United States v. Mark Sorenson: A Defining Moment in Anti‑Kickback Jurisprudence

United States v. Mark Sorenson: A Defining Moment in Anti‑Kickback Jurisprudence

A peachick has hatched!

My daughter Madison loves the little peachick. He or she is thriving, and has imprinted on Madison. Follows her everywhere.

Speaking of thriving, Mark Sorenson is also thriving. On April 14, the United States Court of Appeals for the Seventh Circuit issued a landmark ruling in United States v. Mark Sorenson, reversing his convictions under the federal Anti‑Kickback Statute (AKS), 42 U.S.C. § 1320a‑7b(b).

Sorenson had been convicted on one conspiracy count and three substantive counts for allegedly offering and paying kickbacks in connection with marketing and dispensing orthopedic braces to Medicare beneficiaries.

Mark Sorenson was the owner of SyMed Inc., a Medicare‑registered durable medical equipment (DME) distributor. In 2015, he entered into a business arrangement with several marketing companies. The defendants collaborated to advertise orthopedic braces to Medicare‑eligible patients, gather patient information via online forms, generate unsigned but prefilled prescription orders, and submit them to physicians. With patient consent, sales agents sent these forms for physician signature.

When doctors signed the forms, which occurred only about 20 percent of the time, a company called PakMed shipped the braces, a company called Dynamic billed Medicare, and a company called SyMed collected reimbursement, paying 79 percent of receipts to PakMed and retaining 21 percent, a share that funded marketing and billing services.

Sorenson was indicted and tried in the Northern District of Illinois.
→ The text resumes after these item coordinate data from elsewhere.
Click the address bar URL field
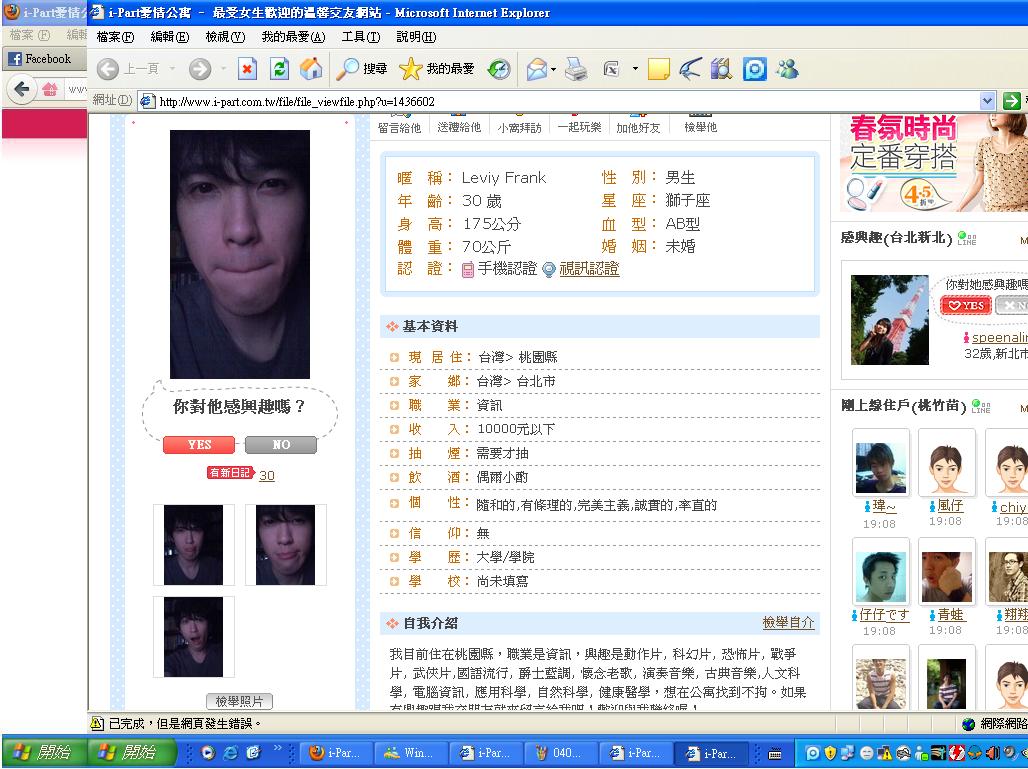560,101
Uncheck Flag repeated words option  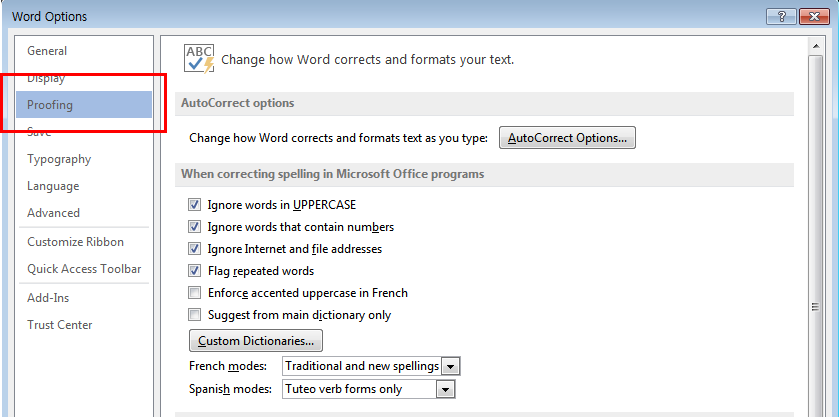[x=194, y=271]
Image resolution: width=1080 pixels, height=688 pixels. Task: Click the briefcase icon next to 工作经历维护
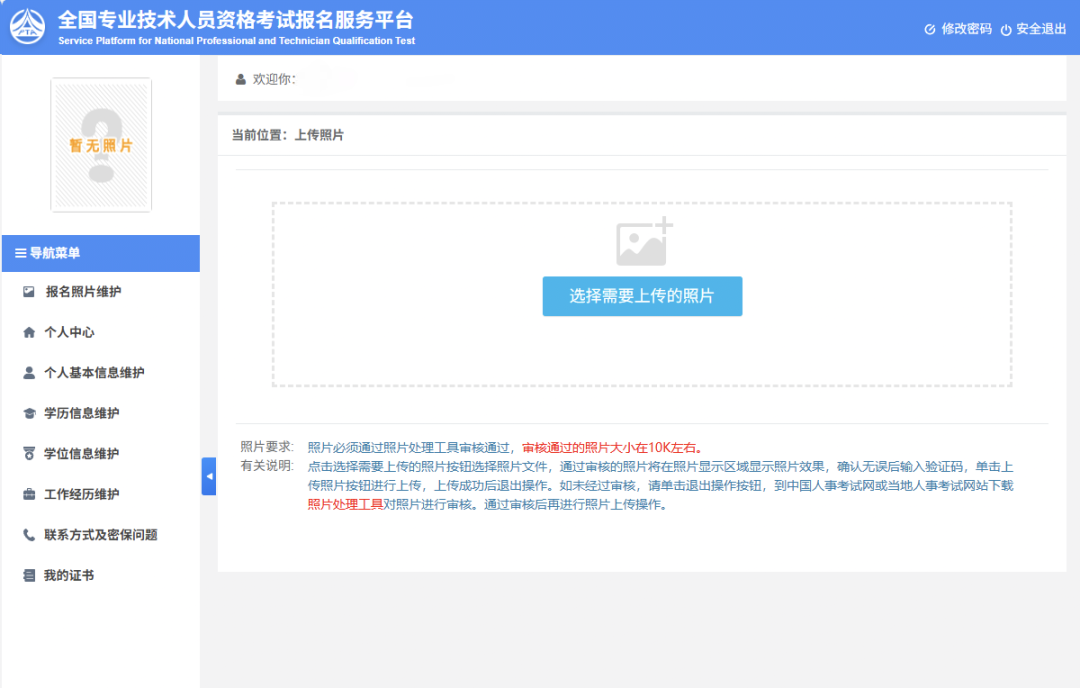28,494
The prosecution claimed that his payments, particularly to Parkmed and a second company, Byte, were kickbacks designed to induce referrals of Medicare patients, in violation of the AKS. The jury convicted him on all four counts. Sorenson’s Rule 29 motions for acquittal and for a new trial were denied. He received a 42‑month sentence, but was released pending appeal.

The Seventh Circuit reversed the District Court’s decision, concluding that the evidence was insufficient to show Sorenson acted with intent to circumvent the AKS.
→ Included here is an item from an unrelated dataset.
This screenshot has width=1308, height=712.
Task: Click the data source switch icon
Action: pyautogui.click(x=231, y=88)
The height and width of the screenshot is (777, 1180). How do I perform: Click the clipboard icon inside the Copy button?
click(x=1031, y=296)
The AKS criminalizes “knowing and willful” payments made to induce referrals for services reimbursed by federal healthcare programs. The hallmark of such violations is when a payee holds informal influence over healthcare decisions. Sorenson’s marketing partners did not occupy such roles.

The court distinguished between ordinary advertising expenditures and suspect personal referrals. Drawing on U.S. Supreme Court and Fifth Circuit precedent (notably United States v. Miles and United States v. Marchetti), the court emphasized that payments for broad advertising services, as opposed to individualized efforts to steer physicians or patients, fall outside AKS’s scope.
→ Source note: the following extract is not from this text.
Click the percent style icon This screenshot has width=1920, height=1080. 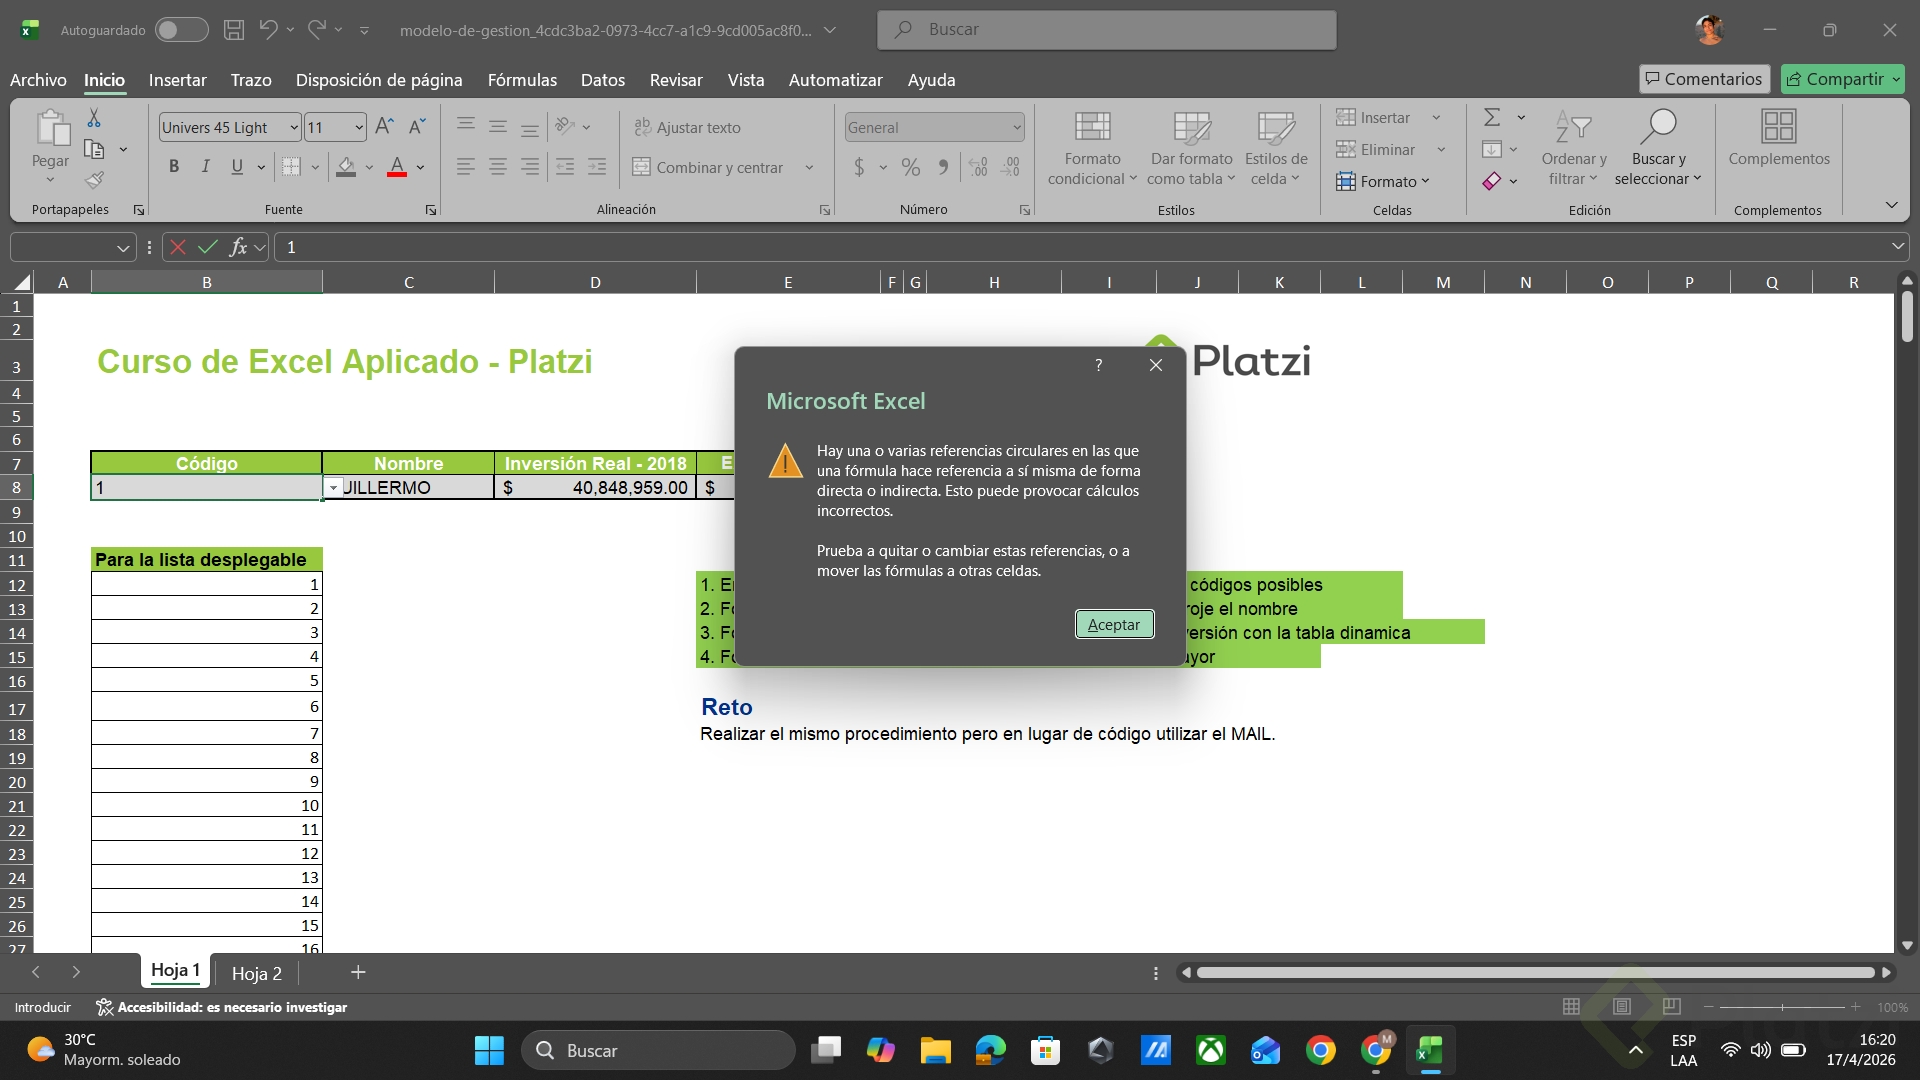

Central to the decision was that physicians independently decided whether to sign the preprinted forms; most did not. This undercut any inference that marketing firms were effectively controlling medical orders or influencing prescribing behavior.

The court declined to extend AKS liability to payments made exclusively to advertisers or manufacturers without evidence of exerting improper influence over healthcare decisions. It underscored that none of Sorenson’s payees “leveraged informal power and influence” over physicians.

By focusing on the absence of evidence tying Sorenson’s payments to physician influence – instead linking them to advertising, manufacturing, and shipping – the court concluded there was no violation of the Anti‑Kickback Statute.

United States v. Sorenson is pivotal in clarifying AKS boundaries. It marks a significant distinction between compensating marketing activities and unlawful inducement of patient referrals. The ruling provides clarity for healthcare entities seeking to engage in legitimate marketing strategies without triggering criminal liability.

However, the court also reinforced a cautionary note: not all marketing models are safe. Fee arrangements tied directly to physician approval, especially when intermediary influence could skew physician judgment, may still trigger statutory violations.

The Seventh Circuit’s April 14, 2025, ruling in United States v. Mark Sorenson marks a turning point in Anti‑Kickback Statute jurisprudence. By reversing a high‑profile criminal conviction, the court affirmed important guardrails for healthcare marketers and distributors, emphasizing that lawful advertising remains protected, even when intertwined with Medicare‑covered medical devices.

While the AKS continues to bar payments made to induce referrals, Sorenson carves out clear space for permissible marketing efforts predicated on independent physician decision‑making.